Add a keyword argument to nmap: Something like nmap(fn, batch_sizes={"foo":2, "bar":4}). This would be easy to implement, but a disadvantage is that you'd need to plumb through the batch sizes for each axis into each computation. For instance, if you wanted to add a new batch axis but map over it, you'd need to modify all of the calls to nmap inside the function you are calling, which would be fairly annoying.
Bind it to the named array: Named arrays could store a batch size for each of their axes, similar to how JAX arrays store shardings. Then any nmap call could automatically pick up and use the batch size. I think this would be pretty complex to implement, though. It also doesn't compose well with tag/untag, although I guess the rule could just be that untagging an axis resets its batching size?
Use a context manager: We could have a context manager that determines how batch sizes for each axis name are determined, and then all nmap calls inside the context manager would read from it. That would make it easier to specify batch sizes on a per-name level. However, it might not work well with JAX tracing, since tracers would have to be aware of the context manager somehow.

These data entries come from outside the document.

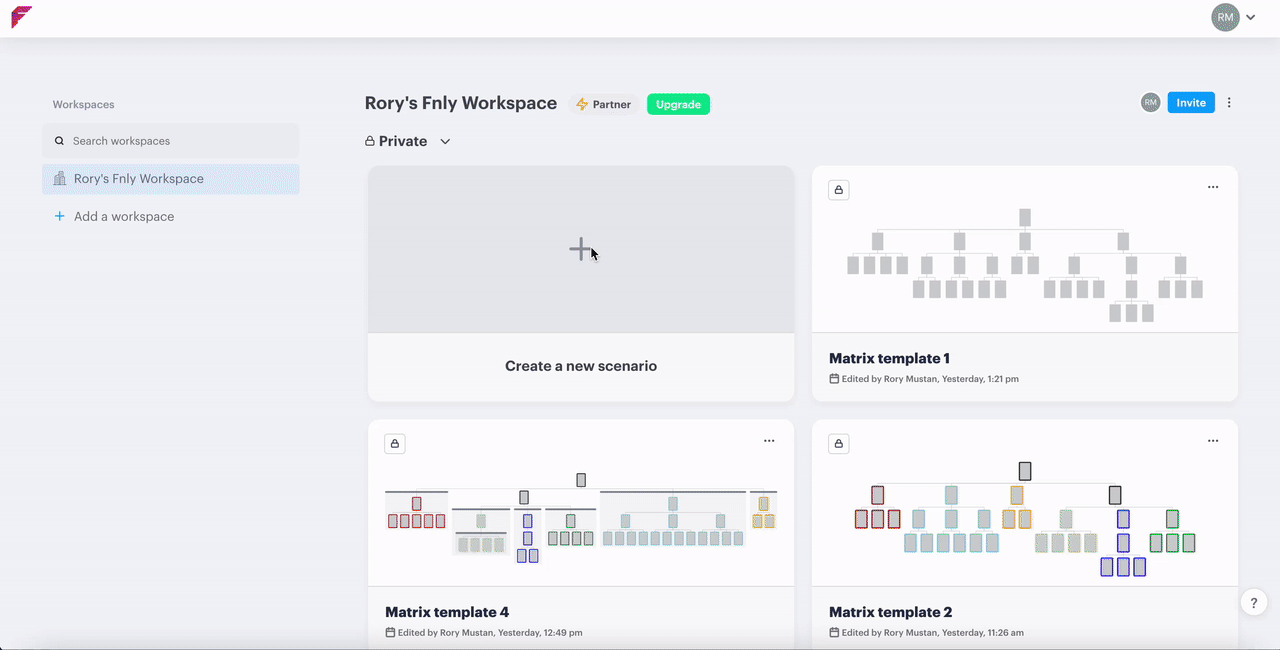Open the help question mark button
This screenshot has height=650, width=1280.
pyautogui.click(x=1253, y=602)
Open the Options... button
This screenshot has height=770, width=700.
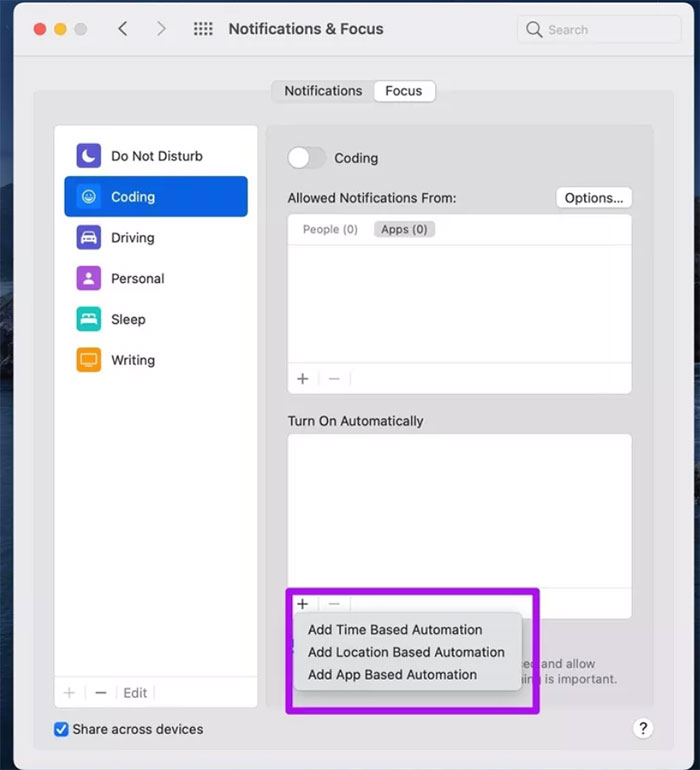(593, 198)
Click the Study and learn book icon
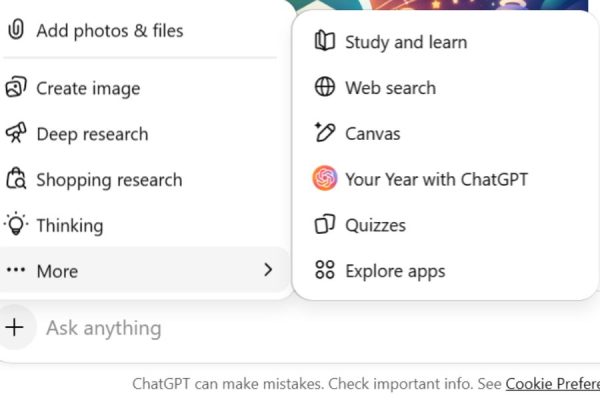The height and width of the screenshot is (400, 600). point(324,42)
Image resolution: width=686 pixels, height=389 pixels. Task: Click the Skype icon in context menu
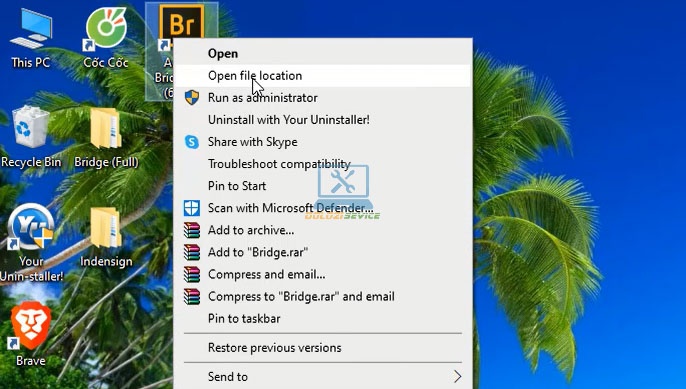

amifalk commented 1 month ago

It occurs to me that adding batched mapping directly to nmap may not be the right thing to do here.

I'm thinking about this feature in the context of batching model evaluations on a grid of data inputs. This is important when serving models with many requests coming in or performing a grid search over hyperparameters, just to give two examples. In this context, I only ever want to batch over the outermost code.

You might imagine that an arbitrary neural network in Penzai looks something like this under the hood:

def eval_nn(x): 
    x = nmap(custom_layer_1)(x)
    x = nmap(custom_layer_2)(x)
    x = nmap(custom_layer_3)(x)
    return x

When we batch-nmap this over a grid, the batching will be pushed inside each nmap if we use any global configuration applied to the nmap operator (as in the binding or context manager proposal).

e.g:

def eval_nn(x): 
    x = nmap(custom_layer_1)(x)
    x = nmap(custom_layer_2)(x)
    x = nmap(custom_layer_3)(x)
    return x 

inputs = pz.nx.ones({"batch": 1_000, "x": 50, "y": 50})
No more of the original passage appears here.